**Task to carry out:**
Of the entries below, restate word for word only the section that runs from the line with "Delete the Inspección" to the line with "Task: Click the power shutdown icon", counting both ends.

**Data extracts:**
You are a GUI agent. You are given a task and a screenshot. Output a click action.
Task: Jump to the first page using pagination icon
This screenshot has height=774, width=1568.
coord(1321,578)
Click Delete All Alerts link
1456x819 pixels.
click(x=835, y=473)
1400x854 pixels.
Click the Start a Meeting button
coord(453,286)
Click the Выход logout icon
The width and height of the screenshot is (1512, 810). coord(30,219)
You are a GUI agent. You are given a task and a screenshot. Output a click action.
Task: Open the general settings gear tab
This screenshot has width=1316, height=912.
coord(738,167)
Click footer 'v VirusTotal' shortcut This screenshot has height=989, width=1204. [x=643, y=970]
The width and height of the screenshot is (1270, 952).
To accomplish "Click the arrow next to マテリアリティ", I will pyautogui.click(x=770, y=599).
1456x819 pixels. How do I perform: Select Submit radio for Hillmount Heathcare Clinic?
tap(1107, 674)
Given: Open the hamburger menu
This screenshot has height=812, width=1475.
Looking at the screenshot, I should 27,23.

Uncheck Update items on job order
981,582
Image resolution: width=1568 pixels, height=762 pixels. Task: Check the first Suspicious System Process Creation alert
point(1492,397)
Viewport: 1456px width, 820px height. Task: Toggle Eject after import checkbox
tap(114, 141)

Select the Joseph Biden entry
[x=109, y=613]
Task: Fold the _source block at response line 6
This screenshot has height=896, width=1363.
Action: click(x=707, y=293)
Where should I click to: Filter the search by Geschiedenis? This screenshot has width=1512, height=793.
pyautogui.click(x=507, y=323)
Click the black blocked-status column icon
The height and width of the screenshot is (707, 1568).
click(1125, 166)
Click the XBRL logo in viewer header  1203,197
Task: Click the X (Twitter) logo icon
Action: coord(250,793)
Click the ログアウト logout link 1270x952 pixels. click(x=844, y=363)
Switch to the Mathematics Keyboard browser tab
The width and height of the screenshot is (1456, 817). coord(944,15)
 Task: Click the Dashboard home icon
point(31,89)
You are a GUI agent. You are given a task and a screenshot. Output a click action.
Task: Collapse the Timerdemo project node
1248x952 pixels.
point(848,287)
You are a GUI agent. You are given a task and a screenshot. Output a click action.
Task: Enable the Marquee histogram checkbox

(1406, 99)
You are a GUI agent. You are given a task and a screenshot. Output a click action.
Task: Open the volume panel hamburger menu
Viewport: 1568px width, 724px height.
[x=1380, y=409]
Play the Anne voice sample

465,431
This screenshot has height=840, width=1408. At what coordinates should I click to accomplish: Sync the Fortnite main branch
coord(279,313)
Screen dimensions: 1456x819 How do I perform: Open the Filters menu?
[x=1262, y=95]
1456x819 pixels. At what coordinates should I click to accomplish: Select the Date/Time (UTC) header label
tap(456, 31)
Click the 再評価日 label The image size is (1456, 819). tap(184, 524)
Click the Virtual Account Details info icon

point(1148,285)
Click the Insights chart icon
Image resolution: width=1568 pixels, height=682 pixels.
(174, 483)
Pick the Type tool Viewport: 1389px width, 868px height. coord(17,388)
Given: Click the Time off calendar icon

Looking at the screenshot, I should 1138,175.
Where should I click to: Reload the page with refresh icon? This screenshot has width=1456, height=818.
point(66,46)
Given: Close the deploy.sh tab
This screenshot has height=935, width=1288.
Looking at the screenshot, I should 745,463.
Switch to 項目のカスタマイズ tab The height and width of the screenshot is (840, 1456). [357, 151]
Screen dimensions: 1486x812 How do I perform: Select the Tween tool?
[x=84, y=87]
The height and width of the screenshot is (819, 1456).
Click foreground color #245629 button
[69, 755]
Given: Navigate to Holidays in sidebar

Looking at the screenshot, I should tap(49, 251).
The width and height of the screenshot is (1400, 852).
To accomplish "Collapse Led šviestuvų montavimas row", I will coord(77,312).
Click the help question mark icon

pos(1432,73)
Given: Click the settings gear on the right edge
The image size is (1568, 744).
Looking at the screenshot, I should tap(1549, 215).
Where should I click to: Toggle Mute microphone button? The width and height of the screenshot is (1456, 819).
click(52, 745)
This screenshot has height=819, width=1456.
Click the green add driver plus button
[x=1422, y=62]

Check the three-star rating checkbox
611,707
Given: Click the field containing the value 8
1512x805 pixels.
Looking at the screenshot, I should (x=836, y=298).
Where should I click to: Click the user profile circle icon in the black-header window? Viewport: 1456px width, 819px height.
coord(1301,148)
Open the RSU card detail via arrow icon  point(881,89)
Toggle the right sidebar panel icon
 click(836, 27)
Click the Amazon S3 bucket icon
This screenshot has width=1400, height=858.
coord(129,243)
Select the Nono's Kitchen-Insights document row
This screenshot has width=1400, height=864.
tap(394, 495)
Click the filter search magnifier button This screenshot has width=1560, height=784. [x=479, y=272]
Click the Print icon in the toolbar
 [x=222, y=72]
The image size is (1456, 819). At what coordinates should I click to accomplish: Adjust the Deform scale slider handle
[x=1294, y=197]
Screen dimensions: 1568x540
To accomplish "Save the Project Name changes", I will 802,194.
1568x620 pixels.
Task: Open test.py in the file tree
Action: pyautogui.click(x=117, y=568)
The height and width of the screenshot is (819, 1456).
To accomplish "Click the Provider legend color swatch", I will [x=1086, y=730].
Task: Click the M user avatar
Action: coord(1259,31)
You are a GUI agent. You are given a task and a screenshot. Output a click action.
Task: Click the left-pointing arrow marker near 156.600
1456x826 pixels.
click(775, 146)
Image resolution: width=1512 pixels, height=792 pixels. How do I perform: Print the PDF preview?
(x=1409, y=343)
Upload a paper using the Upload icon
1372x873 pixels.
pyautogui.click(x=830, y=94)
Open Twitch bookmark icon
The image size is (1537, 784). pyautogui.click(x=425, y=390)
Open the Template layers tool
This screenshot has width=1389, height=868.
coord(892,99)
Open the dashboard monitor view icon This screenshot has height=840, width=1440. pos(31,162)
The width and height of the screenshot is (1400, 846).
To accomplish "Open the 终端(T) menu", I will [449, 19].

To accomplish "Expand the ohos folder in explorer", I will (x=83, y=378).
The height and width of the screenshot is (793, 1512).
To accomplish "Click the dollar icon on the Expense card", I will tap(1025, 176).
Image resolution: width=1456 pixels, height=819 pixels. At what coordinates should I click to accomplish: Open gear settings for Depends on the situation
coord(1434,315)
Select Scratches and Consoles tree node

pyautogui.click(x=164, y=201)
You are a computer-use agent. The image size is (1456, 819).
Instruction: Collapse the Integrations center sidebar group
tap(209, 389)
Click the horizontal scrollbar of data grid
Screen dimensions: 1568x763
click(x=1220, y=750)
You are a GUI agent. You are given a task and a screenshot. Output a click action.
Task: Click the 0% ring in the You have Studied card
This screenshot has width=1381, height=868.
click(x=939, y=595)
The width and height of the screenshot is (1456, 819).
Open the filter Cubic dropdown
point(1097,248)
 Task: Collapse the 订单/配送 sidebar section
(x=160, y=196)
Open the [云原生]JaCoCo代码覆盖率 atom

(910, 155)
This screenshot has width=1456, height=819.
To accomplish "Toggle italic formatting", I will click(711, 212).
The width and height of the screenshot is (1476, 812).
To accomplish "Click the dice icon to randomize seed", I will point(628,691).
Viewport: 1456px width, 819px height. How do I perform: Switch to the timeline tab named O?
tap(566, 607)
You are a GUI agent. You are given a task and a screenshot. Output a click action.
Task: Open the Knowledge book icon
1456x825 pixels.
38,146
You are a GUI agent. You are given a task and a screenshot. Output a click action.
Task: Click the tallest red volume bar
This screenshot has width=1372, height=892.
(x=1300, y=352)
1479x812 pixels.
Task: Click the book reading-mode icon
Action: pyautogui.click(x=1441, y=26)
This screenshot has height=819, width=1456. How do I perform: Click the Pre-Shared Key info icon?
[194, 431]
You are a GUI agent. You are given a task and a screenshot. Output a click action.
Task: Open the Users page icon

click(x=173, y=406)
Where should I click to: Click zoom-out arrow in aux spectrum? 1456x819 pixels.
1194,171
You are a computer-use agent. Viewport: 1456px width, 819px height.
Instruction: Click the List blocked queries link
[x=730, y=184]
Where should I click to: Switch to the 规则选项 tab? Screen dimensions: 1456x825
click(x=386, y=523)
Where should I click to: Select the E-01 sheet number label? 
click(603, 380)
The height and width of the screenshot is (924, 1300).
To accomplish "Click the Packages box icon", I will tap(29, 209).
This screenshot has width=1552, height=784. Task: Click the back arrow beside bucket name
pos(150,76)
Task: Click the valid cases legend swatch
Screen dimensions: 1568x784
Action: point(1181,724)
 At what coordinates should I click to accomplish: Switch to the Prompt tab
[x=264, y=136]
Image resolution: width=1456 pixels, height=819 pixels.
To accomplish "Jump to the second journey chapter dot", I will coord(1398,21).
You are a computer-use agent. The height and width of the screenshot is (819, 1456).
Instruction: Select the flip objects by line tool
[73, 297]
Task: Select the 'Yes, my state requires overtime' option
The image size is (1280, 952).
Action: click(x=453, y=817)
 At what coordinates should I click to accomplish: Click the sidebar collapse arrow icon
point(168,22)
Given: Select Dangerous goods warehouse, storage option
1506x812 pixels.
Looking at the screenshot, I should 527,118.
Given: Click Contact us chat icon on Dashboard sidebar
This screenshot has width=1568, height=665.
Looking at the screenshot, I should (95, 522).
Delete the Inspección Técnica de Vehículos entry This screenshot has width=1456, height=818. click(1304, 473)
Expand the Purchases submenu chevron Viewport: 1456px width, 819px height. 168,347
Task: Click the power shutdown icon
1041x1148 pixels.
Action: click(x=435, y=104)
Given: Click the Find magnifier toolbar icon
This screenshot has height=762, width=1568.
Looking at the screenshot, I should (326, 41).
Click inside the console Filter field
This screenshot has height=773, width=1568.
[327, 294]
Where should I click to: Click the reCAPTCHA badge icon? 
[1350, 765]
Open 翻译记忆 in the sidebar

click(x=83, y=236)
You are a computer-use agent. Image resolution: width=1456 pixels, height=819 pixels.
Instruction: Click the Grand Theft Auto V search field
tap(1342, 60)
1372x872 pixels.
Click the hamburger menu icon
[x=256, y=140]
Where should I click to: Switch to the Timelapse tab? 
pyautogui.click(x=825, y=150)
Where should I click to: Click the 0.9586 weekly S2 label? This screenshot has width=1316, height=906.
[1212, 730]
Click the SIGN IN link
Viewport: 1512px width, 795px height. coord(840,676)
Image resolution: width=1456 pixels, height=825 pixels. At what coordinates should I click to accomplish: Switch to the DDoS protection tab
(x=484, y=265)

**Output below:**
Delete the Inspección Técnica de Vehículos entry This screenshot has width=1456, height=818. click(1304, 473)
Expand the Purchases submenu chevron Viewport: 1456px width, 819px height. 168,347
Task: Click the power shutdown icon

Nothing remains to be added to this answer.